EXERCISE BRIEF: Your answer should hold only the line containing "Screen dimensions: 791x473" and each line that follows it in the listing, copied exactly.

INPUT FOR THIS TASK:
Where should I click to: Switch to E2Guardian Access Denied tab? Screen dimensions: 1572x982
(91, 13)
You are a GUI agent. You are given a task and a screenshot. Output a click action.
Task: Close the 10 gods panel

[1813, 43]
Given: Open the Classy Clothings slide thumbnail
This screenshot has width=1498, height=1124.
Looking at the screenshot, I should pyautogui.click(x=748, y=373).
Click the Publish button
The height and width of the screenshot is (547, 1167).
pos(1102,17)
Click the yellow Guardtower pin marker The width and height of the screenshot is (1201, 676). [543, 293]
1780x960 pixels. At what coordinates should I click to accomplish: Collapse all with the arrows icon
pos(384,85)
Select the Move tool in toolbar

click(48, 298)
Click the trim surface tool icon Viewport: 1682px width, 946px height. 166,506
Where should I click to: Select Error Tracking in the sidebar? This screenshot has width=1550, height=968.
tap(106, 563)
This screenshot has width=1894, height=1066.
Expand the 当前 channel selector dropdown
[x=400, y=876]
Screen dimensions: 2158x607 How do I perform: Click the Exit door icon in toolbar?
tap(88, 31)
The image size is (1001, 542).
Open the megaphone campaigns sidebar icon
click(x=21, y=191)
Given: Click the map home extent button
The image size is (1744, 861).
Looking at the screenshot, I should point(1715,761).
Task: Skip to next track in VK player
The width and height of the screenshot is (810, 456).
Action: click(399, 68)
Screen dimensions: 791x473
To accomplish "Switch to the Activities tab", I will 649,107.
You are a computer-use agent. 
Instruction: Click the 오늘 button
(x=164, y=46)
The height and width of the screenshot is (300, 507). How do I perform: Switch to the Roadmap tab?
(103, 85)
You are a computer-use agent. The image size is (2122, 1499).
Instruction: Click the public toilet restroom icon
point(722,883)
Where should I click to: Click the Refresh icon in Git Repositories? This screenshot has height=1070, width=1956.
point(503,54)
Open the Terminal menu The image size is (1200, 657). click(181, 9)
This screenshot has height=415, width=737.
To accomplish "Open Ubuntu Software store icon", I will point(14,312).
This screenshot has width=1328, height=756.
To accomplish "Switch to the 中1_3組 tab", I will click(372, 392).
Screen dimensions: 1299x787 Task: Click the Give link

ANSWER TO THE PROBLEM:
Screen dimensions: 791x473
To accomplish "Switch to the Activities tab", I will 649,107.
You are a computer-use agent. 
Instruction: Click the 오늘 button
(x=164, y=46)
The height and width of the screenshot is (300, 507). How do I perform: Switch to the Roadmap tab?
(103, 85)
You are a computer-use agent. The image size is (2122, 1499).
Instruction: Click the public toilet restroom icon
point(722,883)
Where should I click to: Click the Refresh icon in Git Repositories? This screenshot has height=1070, width=1956.
point(503,54)
Open the Terminal menu The image size is (1200, 657). click(181, 9)
This screenshot has height=415, width=737.
To accomplish "Open Ubuntu Software store icon", I will point(14,312).
This screenshot has width=1328, height=756.
To accomplish "Switch to the 中1_3組 tab", I will click(372, 392).
Screen dimensions: 1299x787 Task: Click the Give link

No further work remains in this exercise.